start

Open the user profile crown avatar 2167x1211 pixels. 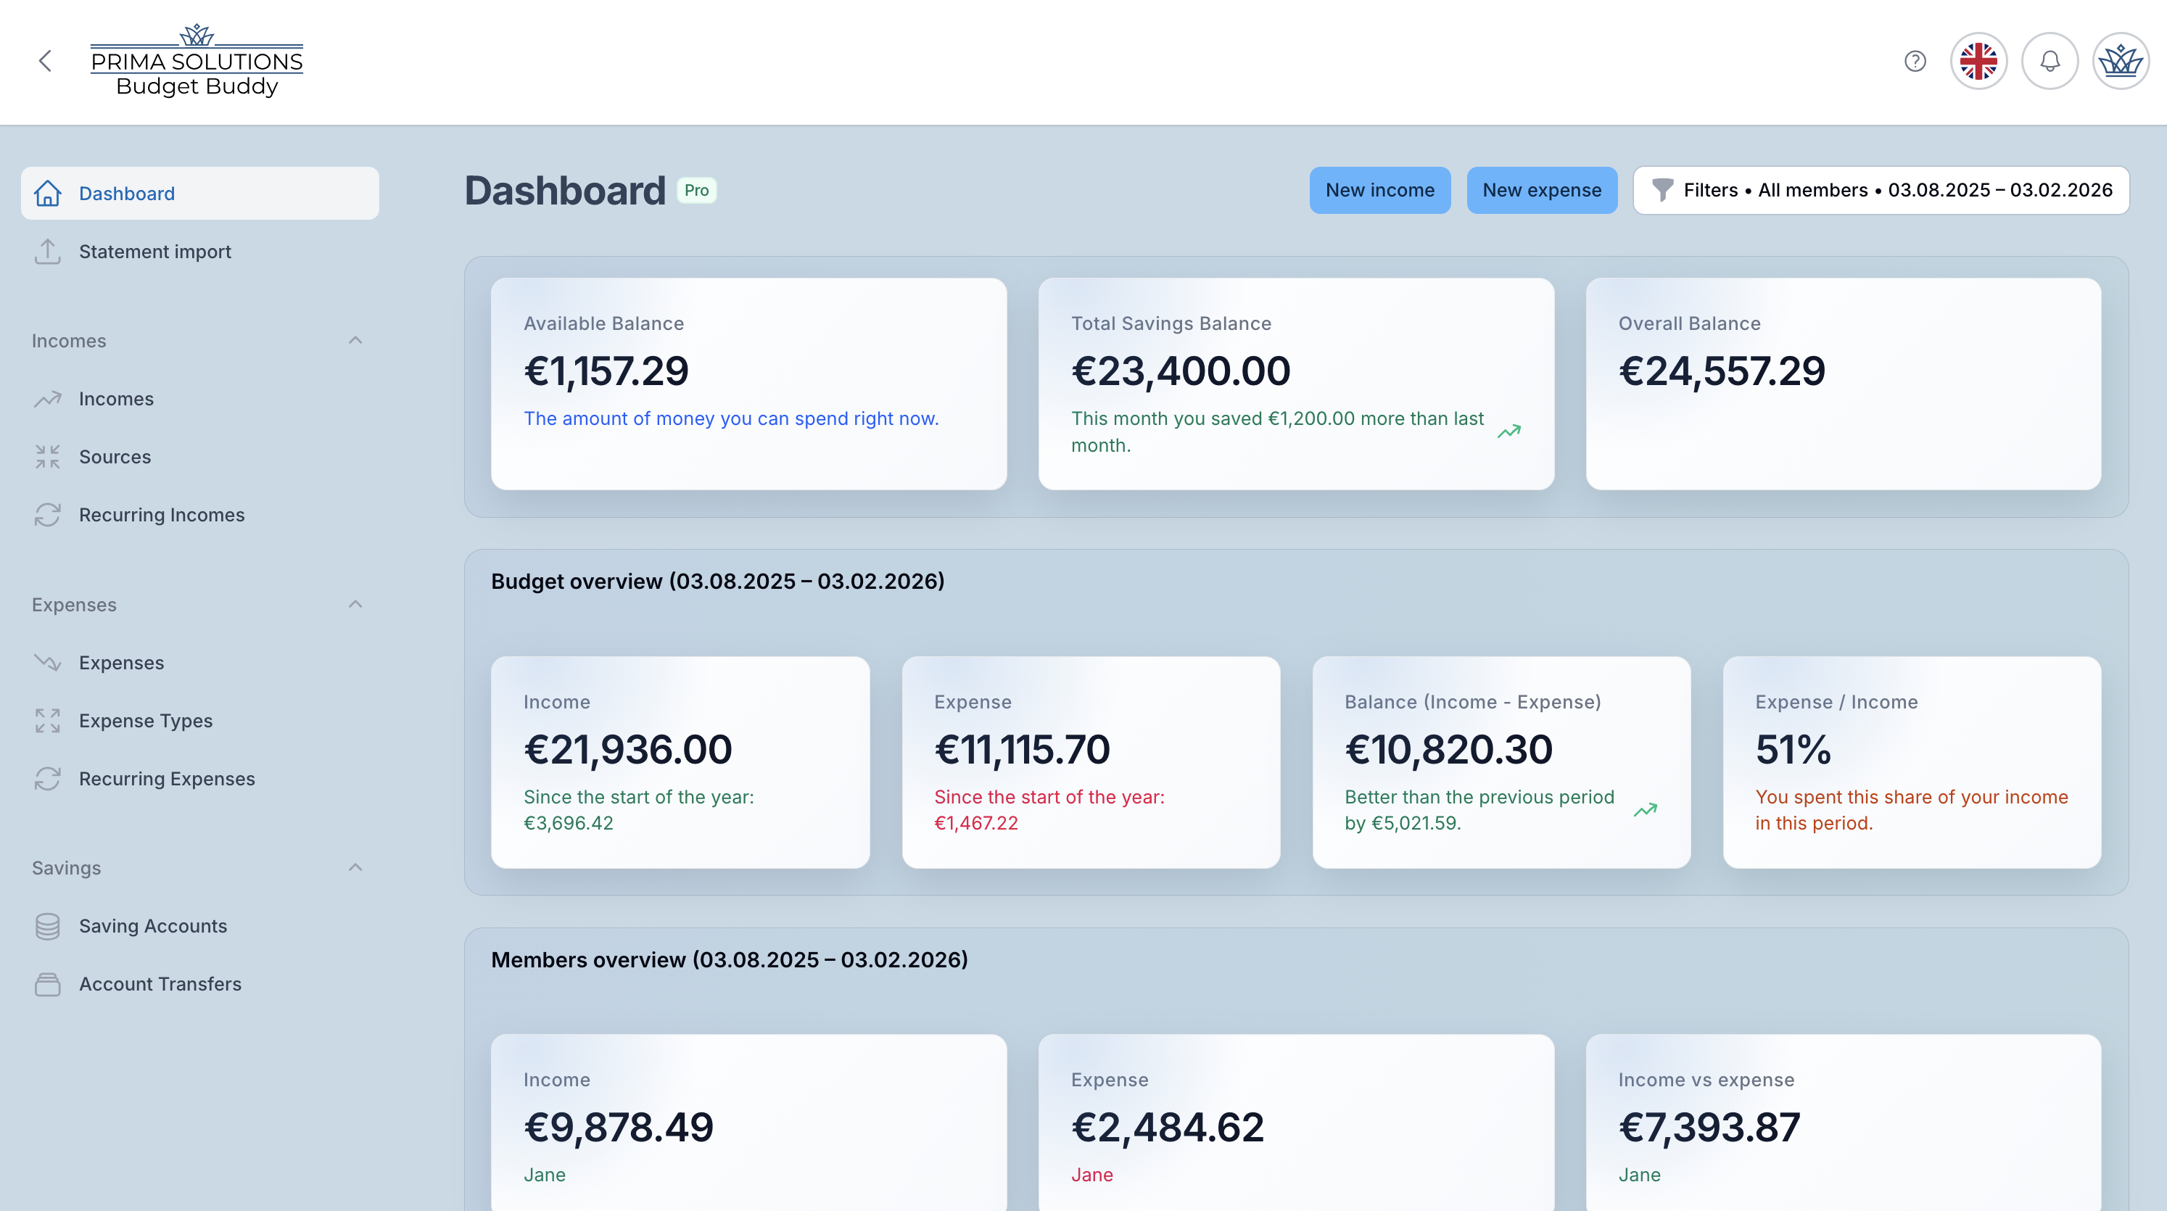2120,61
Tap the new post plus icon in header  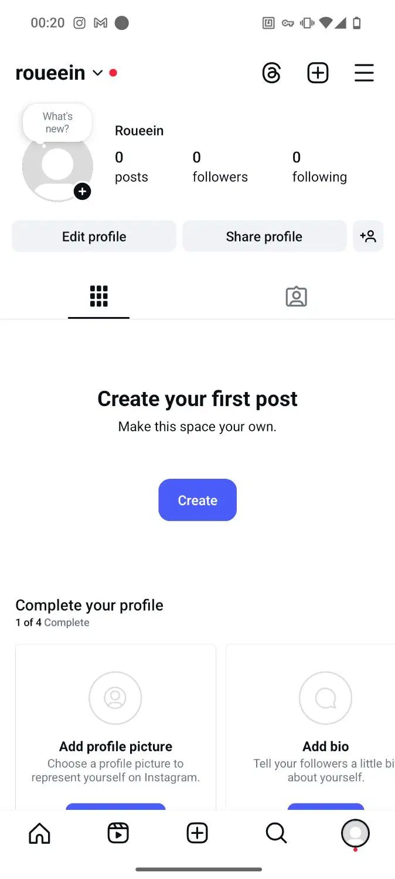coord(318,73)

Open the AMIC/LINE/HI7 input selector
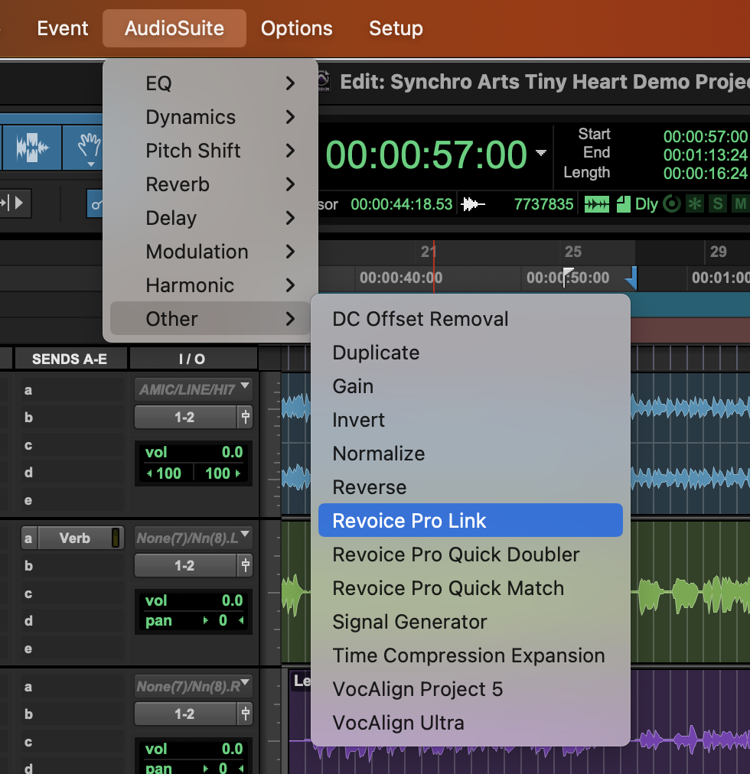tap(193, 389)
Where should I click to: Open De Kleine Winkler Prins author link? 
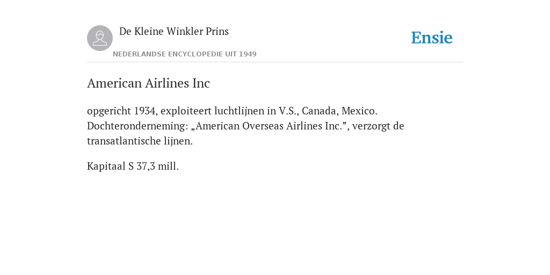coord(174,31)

end
start

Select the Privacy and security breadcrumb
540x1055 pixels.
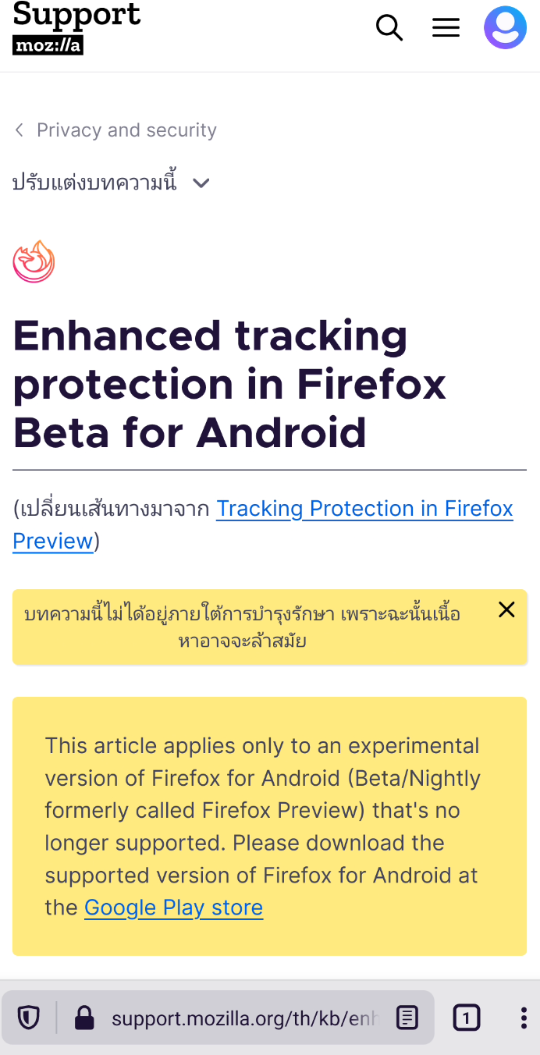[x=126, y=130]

end
start

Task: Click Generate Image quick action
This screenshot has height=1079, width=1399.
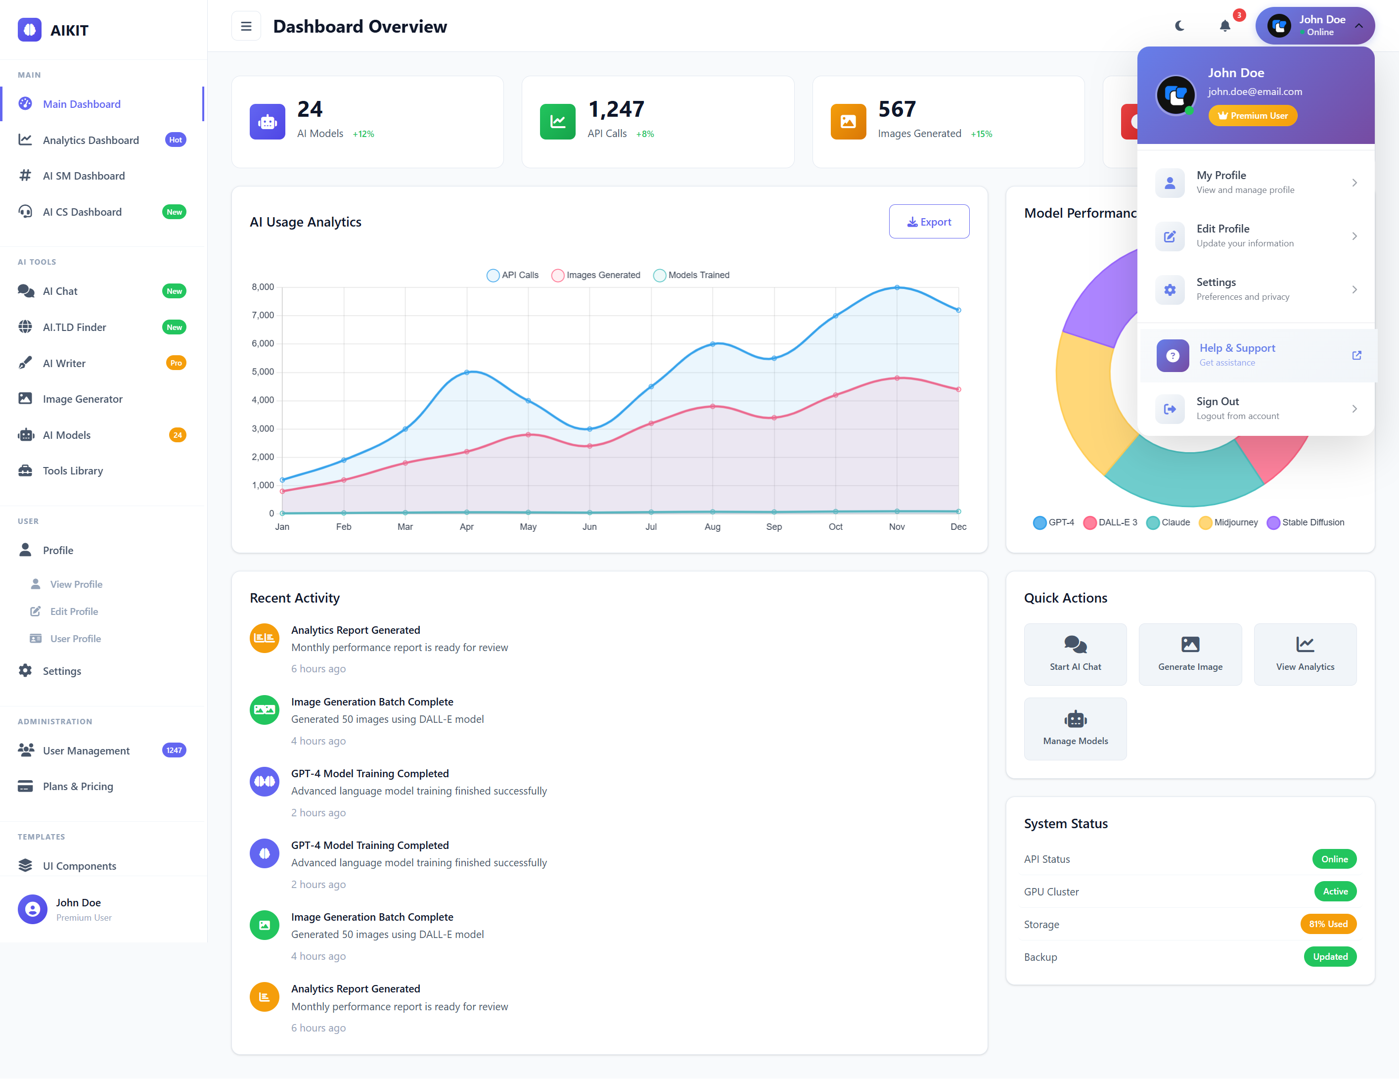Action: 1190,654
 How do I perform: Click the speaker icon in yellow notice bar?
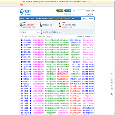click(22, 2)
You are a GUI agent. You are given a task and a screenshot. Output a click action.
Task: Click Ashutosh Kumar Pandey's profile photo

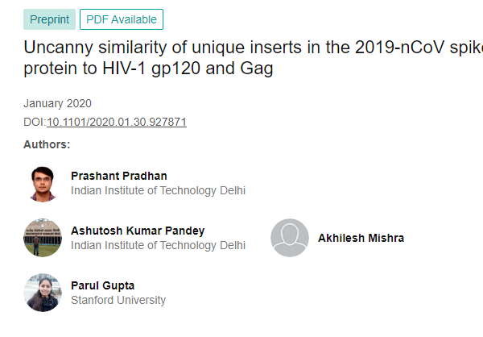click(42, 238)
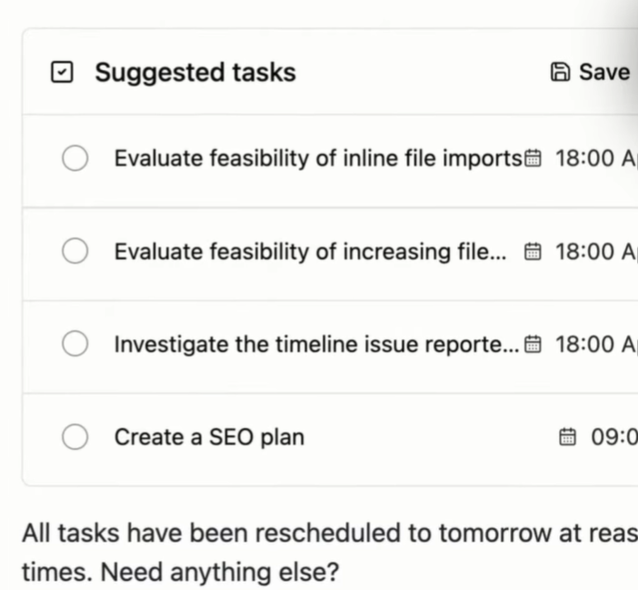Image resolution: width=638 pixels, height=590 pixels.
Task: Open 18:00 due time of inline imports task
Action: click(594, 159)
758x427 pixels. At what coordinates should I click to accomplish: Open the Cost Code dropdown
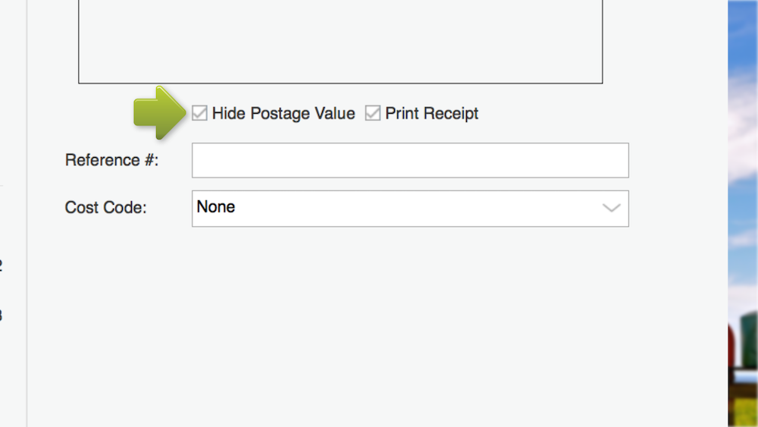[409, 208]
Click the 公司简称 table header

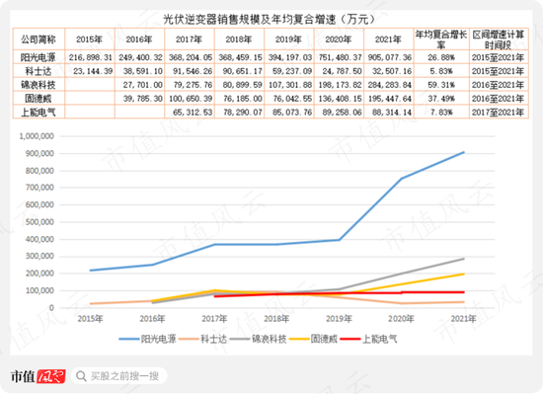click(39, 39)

end

▸ **Set problem**:
Change "screenshot" to "screen capture" in the stretch of the listing from the line containing "Task: Click Generate Image quick action" through the line containing "click(39, 39)", leaving all else as is. Return only those lines, without the pictures.

▸ **Response to the exercise**:
Task: Click Generate Image quick action
This screen capture has height=1079, width=1399.
Action: 1190,654
 How do I perform: Click the speaker icon in yellow notice bar?
click(22, 2)
You are a GUI agent. You are given a task and a screen capture. Output a click action.
Task: Click Ashutosh Kumar Pandey's profile photo

click(42, 238)
Image resolution: width=638 pixels, height=590 pixels.
Task: Open 18:00 due time of inline imports task
Action: click(594, 159)
758x427 pixels. At what coordinates should I click to accomplish: Open the Cost Code dropdown
[409, 208]
Click the 公司简称 table header

click(39, 39)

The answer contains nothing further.